### EXERCISE REQUIREMENTS
Write out exactly the lines of the entries below from the one holding "Image resolution: width=1303" to the one holding "Click the Delete group button", inclusive, and leave out all other lines.

### SOURCE RECORDS

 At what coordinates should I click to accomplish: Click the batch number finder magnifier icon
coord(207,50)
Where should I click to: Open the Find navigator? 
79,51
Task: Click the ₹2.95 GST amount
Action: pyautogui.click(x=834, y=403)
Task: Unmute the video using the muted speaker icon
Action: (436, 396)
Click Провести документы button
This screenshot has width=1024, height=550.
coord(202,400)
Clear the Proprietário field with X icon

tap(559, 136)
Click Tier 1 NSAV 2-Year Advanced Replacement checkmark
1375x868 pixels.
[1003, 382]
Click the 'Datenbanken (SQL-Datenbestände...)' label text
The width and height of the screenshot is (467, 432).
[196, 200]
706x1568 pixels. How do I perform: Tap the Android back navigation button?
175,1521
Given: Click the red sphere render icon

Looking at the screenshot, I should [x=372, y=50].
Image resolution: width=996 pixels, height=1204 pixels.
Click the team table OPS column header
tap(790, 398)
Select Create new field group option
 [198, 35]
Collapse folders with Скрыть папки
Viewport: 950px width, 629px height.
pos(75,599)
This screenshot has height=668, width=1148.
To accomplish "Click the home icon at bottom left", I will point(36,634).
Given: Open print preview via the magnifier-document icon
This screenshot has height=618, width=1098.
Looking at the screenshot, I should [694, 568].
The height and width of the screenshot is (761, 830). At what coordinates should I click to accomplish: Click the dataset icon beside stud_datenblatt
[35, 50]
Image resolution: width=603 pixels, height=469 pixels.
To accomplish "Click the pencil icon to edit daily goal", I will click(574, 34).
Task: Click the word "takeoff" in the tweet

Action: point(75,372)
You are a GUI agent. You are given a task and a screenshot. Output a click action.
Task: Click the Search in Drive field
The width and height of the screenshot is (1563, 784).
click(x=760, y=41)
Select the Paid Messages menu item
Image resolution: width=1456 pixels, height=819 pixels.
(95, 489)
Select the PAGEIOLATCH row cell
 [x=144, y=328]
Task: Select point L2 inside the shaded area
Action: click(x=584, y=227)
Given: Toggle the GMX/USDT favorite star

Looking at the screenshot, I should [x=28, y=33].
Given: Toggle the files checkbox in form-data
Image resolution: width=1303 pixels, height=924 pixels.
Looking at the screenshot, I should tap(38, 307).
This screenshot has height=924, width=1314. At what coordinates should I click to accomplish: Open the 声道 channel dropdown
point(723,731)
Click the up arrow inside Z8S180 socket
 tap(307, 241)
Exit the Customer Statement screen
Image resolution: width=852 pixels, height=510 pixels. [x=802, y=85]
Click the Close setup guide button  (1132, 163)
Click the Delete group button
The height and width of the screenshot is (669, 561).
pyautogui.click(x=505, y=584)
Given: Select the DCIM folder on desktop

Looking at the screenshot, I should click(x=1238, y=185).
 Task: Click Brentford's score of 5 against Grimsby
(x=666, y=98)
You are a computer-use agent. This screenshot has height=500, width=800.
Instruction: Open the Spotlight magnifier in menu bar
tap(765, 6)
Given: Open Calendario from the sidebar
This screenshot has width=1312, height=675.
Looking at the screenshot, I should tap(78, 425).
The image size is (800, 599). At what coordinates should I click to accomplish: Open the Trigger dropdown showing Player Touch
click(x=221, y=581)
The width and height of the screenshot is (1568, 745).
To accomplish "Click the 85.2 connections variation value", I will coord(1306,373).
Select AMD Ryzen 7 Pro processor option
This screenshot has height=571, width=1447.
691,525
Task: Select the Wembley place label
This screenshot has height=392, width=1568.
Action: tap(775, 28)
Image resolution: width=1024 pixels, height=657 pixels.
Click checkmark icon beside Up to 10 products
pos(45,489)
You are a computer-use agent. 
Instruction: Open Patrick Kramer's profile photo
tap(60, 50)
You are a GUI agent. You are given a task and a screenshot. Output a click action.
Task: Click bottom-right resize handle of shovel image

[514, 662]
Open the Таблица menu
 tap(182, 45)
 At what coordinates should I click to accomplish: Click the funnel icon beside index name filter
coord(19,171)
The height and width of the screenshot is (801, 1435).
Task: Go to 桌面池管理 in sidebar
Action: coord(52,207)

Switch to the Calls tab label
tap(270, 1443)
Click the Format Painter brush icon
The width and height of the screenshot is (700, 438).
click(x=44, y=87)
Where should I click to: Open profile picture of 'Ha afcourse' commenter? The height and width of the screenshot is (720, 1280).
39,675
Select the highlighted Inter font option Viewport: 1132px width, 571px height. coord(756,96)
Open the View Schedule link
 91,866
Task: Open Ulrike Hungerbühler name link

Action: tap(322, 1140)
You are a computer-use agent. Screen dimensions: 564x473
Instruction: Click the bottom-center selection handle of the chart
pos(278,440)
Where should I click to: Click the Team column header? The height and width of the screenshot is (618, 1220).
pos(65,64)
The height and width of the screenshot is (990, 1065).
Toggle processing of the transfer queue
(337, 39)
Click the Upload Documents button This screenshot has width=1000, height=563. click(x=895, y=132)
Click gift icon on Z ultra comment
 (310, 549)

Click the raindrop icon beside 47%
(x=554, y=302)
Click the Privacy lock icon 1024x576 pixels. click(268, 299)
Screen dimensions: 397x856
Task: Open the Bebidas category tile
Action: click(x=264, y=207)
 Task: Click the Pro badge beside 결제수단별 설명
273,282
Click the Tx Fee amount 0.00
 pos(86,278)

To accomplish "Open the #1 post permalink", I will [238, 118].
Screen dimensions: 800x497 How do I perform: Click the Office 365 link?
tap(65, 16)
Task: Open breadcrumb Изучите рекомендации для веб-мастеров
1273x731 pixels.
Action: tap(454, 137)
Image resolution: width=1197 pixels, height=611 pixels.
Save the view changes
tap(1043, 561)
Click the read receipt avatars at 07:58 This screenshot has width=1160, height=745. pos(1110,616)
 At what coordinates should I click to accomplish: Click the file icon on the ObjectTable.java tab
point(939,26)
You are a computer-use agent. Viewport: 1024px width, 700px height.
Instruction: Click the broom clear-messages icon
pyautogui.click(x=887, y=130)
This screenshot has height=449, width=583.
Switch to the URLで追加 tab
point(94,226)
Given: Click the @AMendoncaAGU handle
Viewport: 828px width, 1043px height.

### RESPONSE TO THE EXERCISE
Image resolution: width=1303 pixels, height=924 pixels.
Looking at the screenshot, I should tap(38, 307).
This screenshot has height=924, width=1314. At what coordinates should I click to accomplish: Open the 声道 channel dropdown
point(723,731)
Click the up arrow inside Z8S180 socket
 tap(307, 241)
Exit the Customer Statement screen
Image resolution: width=852 pixels, height=510 pixels. [x=802, y=85]
Click the Close setup guide button  (1132, 163)
Click the Delete group button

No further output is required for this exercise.